Kanye West – My Beautiful Dark Twisted Fantasy

Se West sia un genio o meno sarà il tempo a stabilirlo. L’unica certezza è quanto sia stato innovatore, e a quale enorme livello di celebrità sia arrivato in patria. George Bush (quello della seconda guerra in Iraq, per i meno attenti) ha dichiarato che il momento più basso del suo mandato è stato quando Kanye West gli ha dato del razzista, tanto per capirci.

Tralasciando le sue bizze, MTV ci rinfresca sempre la memoria, il signor West ha rimodellato a suo piacere l’hip hop, raggiungendo nuove vette a livello di produzione e di liriche. Il nuovo “My Beautiful Dark Twisted Fantasy” segue l’ottimo “808s & Heartbreak”, riportando il rapper alle sue radici: addio elettronica, autotune e malinconia…tornano beat, campionamenti, ‘shit’ e ‘niggas’ come se piovesse.

Il disco è una sintesi incredibilmente efficace della personalità di West: sofisticato, eclettico, pungente e stronzissimo. Il guaio è che, al di fuori degli USA, difficilmente qualcuno lo potrà capire veramente. Gli eccentrici campionamenti di West, infatti, (a questo giro pesca pure da Mike Oldfield, King Crimson e Black Sabbath, per dire) non pagano dal punto di vista dell’immediatezza. E’ più facile quindi che l’ascoltatore venga rapito dai beat del premiato ritorno di Eminem. I testi poi, punto di forza del disco, sono assolutamente al di fuori della portata dell’ascoltatore non-anglofono medio. E, statisticamente, tra i pochi in grado di capirlo sarà difficile trovare qualcuno pronto ad appassionarsi ai suoi drammi esistenziali da cosmopolita milionario.

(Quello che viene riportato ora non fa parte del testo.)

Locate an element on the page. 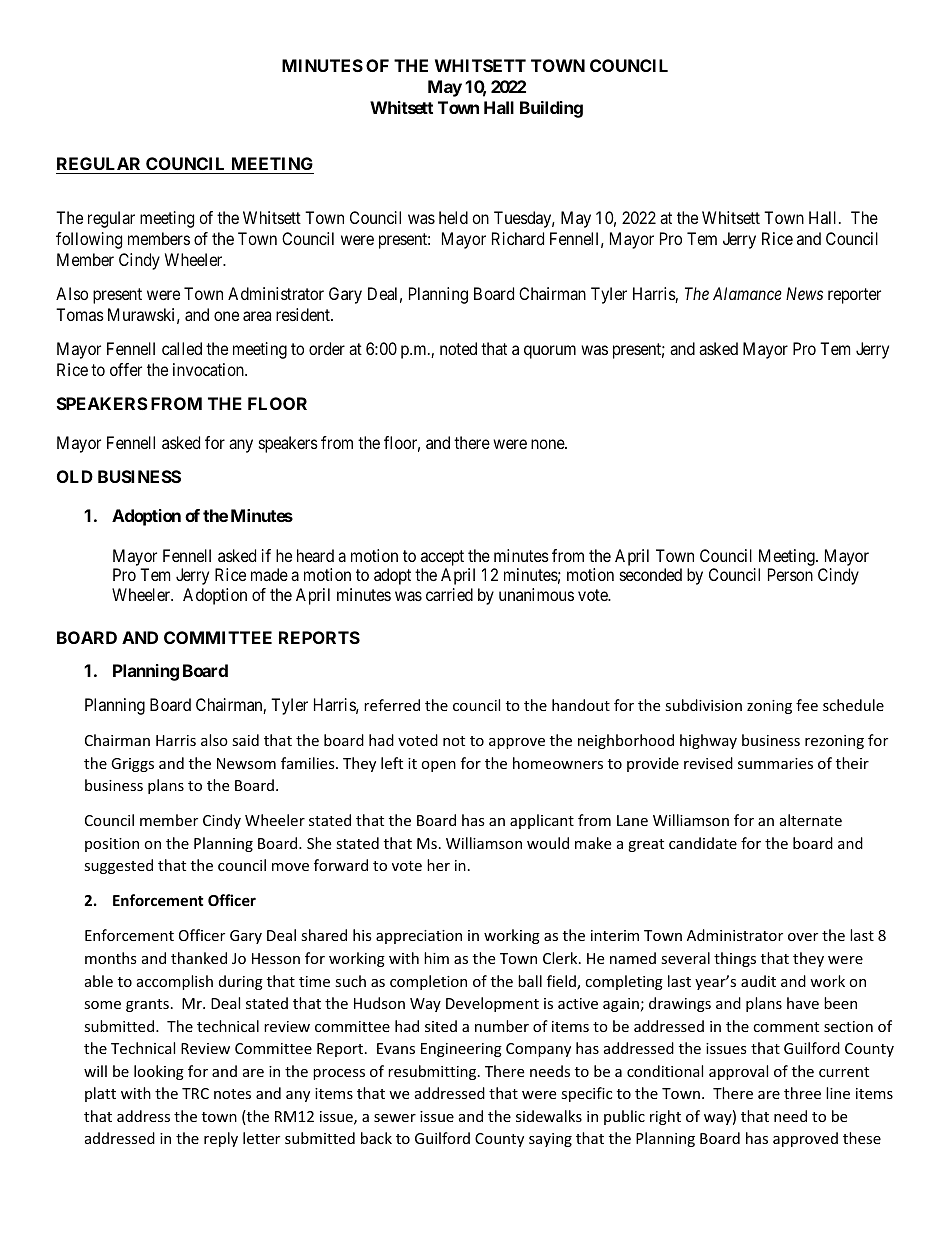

L’album nasce da un manipolo di fidati produttori (tra cui RZA e Jeff Bhasker) a cui si affiancano parecchi ospiti illustri. Saltano all’occhio Jay-Z e Nicki Minaj su “Monster”, la prezzemolina Rihanna (che si prende il gancio più commerciale del disco su “All Of The Lights”) e John Legend. Il resto è un collage di piccoli camei tra cui Alicia Keys, Elton John, Fergie e altri…
Il tutto è costruito come uno ‘stream of consciousness’, senza soluzione di continuità: lunghi brani che si fondono, si sovrappongono, pronti a sbalzarci da una storia all’altra. La carne al fuoco è davvero tantissima e Kanye ne ha per tutti.
Il titolo è uno specchietto per allodole: poche sono le fantasie qui dentro, superate da crudissime riflessioni sulla vita e sullo status di West. Intrappolato in una gabbia d’oro, amato ed odiato all’estremo, senza pace, spinto a eccellere a qualunque costo in una gara che, vinta o persa, porta comunque alla solitudine e al vuoto di valori e di spirito…lasciandolo pure a contemplare il suicidio. Nessuna soddisfazione né dagli amici né dalle donne (in questo disco più simili a letali sanguisughe).
Kanye le spara grosse: icona americana ma sempre inquadrato per il colore della sua pelle (I treat the cash the way the government treats aids/I won’t be satisfied til all my n-ggas geti it, geti it?), relazioni interpersonali a pezzi (Everybody wanna know what my achilles heel is/LOVE I don’t get enough of it/all I get is these vampires and blood suckers/all I see is these n-ggas I’ve made millionaires), considerazioni sulla situazione sociale americana (la conclusiva “Who Will Survive In America?”). Menzione particolare per il leggendario sproloquio di Chris Rock alla fine di “Blame Game”, spirale sentimentale tanto spiazzante quanto cruda, come solo la realtà sa fare.
Non il solito disco di hip hop, una maturazione inarrestabile.

I went to the favorite
To the most hated
But would you be rather underpaid or overrated?